**Activities:**
**A)** Answer these questions from the essay on radical honesty below, one answer a line, marked the same way:
(i) What does the essay call demanding?
(ii) Where does the houseless individual lie?
(iii) What does the essay say we do while species die?
**B)** For each statement, say whether it agrees with the essay on radical honesty below. Answer yes or no, and quote the words of the essay that decide it.
(i) The essay names shame at acting out of fear rather than love.
(ii) The essay describes truth as easy to face.
(iii) The essay describes the planet as something we were given to care for.
**C)** Write the next part of the essay on radical honesty below, starting after its last line.

**Study text:**
*** Block opens ***

If we can't be radically honest, then what's the point?
If we can’t be radically honest with ourselves (and as a byproduct others,) then what’s the point?
We all know the breaking point. The knees on the floor. Tear-stained skin. Grasping hands finally opening in acceptance of what is, either by choice or by force of circumstance. Truth is demanding.
It can feel excruciating— the gravity of what is. And as an adaptive species we do every. single. thing. we can to avoid allowing ourselves to truly sit with this unsustainable discomfort, as if it will consume us.
Our shame. Of allowing what happened to us to happen to us and then allowing it to close us off. Of acting out of fear rather than love. Of repeating the patterns of neglect and abuse that we were given instead of adoration as children.
Our shame of our inability to do anything about the terror of a world falling apart around us.
Our shame of our inability to truly sit with the abandonment of the houseless individual laying on the street corner in the heat of the sun.
Our shame that we scroll as species die and entire communities are wiped out on this sacred planet that we were given to care for.
Our shame that we have failed.

*** Block closes ***

**The data:**

*** Block opens ***

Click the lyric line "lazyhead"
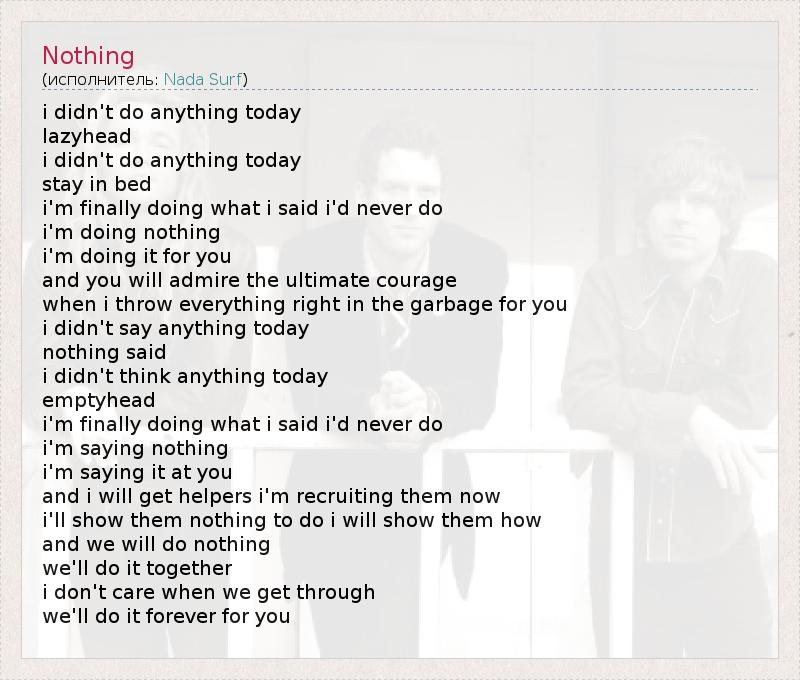This screenshot has width=800, height=680. [x=87, y=136]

*** Block closes ***

**Answer list:**
**A)**
(i) Truth.
(ii) On the street corner, in the heat of the sun.
(iii) We scroll.

**B)**
(i) Yes: "Of acting out of fear rather than love."
(ii) No: "Truth is demanding."
(iii) Yes: "this sacred planet that we were given to care for."

**C)**
Oftentimes we will do anything, put on any mask, play any performance to pretend that we’re okay with it all. We post our highlight reels and get fit and cut open our bodies to edit what we deem as unworthy in order to make ourselves appear more attractive to the world around us, a world we cannot bear to witness.
When in reality, there is a deep aching within our bones.
We have forgotten how to grieve.
Which isn’t necessarily our fault. We’ve inherited world where our worth is determined by what we can contribute, how much money we can make, how appealing and appeasing we can be.
Rituals were stripped from our ancestors along with customs, cultures, stories, music, communities, bodies, and souls.
And here we are self-medicating and numbing in order to stay alive. What else could we expect when our greatest rituals for grief have been lost?
And what does grief have to do with honesty?
Everything.
The truth is, it’s impossible to sit with everything we have swept under the rug over generations. There is so much unexpressed, so much that has been forced deep into the shadows, that has never been integrated, never invited into the light.
And so the cycle continues expressing the shadow- war, death, blood, addiction, fear, depression.
Not root-causes but symptoms of a culture who has fractured and separated themselves from light.
A society who believes it is broken is a society that is easy to control.
A person who believes they are broken is a person who is easy to control.
Sit with that.
I spent all of my childhood and the majority of my adult life believing I was broken. And I made a really ‘good’ daughter and a really ‘good’ wife. I made a good church-goer and missionary in my 20s but I made a terrible friend- to myself, to my parents, my husband, and those around me. Why? Because I couldn’t love myself into wholeness. I believed that so many parts of me were unloveable. And if I were unable to love my own shadow, then how could I possibly love others’ and remind them of their irrevocable wholeness?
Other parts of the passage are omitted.